Ou seja, as possibilidades de compensações não estão relacionadas ao aspecto orgânico, mas sim, aos aspectos psicossociais, podendo ser potencializadas com recursos construídos pelo homem, como as tecnologias assistivas, os recursos pedagógicos e atitudinais. Essa possibilidade de compensação torna-se mais latente quando se discute e, novamente, retorna-se ao produto do trabalho e da comunicação, que se avançou enquanto humano no que tange às técnicas, ao conhecimento, à tecnologia, mas, em especial, nas possibilidades de entendimento do ser humano enquanto um ser individualizado e diferenciado. O organismo social, assim como o organismo físico, possui uma importância enorme no processo de compensação. Segundo Goffman,

“Embora essas filosofias de vida propostas, essas receitas de ser, sejam apresentadas como resultantes do ponto de vista pessoal do indivíduo estigmatizado, a análise mostra que algo mais as informa. Esse algo mais são os grupos, no sentido amplo de pessoas situadas numa posição semelhante, e isso é a única coisa que se pode esperar, já que o que um indivíduo é, ou poderia ser, deriva do lugar que ocupam os seus iguais na estrutura social.” (GOFFMANN, 1988, p.96)
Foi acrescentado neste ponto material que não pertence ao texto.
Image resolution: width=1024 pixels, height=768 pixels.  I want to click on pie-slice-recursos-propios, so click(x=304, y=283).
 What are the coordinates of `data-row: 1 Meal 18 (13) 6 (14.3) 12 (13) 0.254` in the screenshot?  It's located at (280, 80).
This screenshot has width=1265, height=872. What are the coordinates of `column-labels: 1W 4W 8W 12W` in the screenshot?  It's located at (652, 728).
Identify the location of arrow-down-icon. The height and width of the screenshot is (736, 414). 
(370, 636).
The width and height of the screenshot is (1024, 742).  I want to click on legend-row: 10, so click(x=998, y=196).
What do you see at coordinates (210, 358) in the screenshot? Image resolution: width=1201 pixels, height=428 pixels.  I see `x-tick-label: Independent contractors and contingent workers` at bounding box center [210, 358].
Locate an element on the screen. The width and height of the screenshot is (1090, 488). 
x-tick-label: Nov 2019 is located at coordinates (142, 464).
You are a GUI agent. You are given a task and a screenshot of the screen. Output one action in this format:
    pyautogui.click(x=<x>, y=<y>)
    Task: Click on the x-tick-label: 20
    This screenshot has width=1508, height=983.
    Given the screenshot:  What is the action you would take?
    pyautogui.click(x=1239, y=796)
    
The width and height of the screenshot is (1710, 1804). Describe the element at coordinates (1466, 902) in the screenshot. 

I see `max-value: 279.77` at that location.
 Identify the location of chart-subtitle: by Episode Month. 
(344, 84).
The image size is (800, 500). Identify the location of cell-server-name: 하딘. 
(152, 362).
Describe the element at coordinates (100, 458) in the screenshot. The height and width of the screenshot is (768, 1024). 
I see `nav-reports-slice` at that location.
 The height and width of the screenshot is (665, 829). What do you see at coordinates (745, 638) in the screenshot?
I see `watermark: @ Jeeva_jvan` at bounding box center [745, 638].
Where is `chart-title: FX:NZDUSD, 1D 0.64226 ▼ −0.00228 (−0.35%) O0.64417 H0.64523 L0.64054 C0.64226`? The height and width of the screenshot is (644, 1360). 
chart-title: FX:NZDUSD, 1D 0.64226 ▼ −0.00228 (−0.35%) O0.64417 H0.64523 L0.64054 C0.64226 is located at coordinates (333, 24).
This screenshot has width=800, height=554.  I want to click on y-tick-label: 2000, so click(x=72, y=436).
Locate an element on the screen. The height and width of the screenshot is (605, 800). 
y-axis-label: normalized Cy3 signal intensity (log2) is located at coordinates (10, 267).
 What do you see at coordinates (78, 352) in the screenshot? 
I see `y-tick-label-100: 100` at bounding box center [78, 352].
Tais relações sociais colocadas entre a pessoa estigmatizada e seu espaço social levam a pensar que, ao se tratar de acessibilidade, não se estará tratando apenas do acesso formal no sentido de produtos e serviços às pessoas com deficiência, estará se tratando, especialmente,

da sua característica social e cultural (CRUZ et al., 2015) que, no caso de uma organização social, influenciará nos processos e nas ações que possibilitam o estabelecimento de uma cultura que tenha as relações inclusivas como fundamento.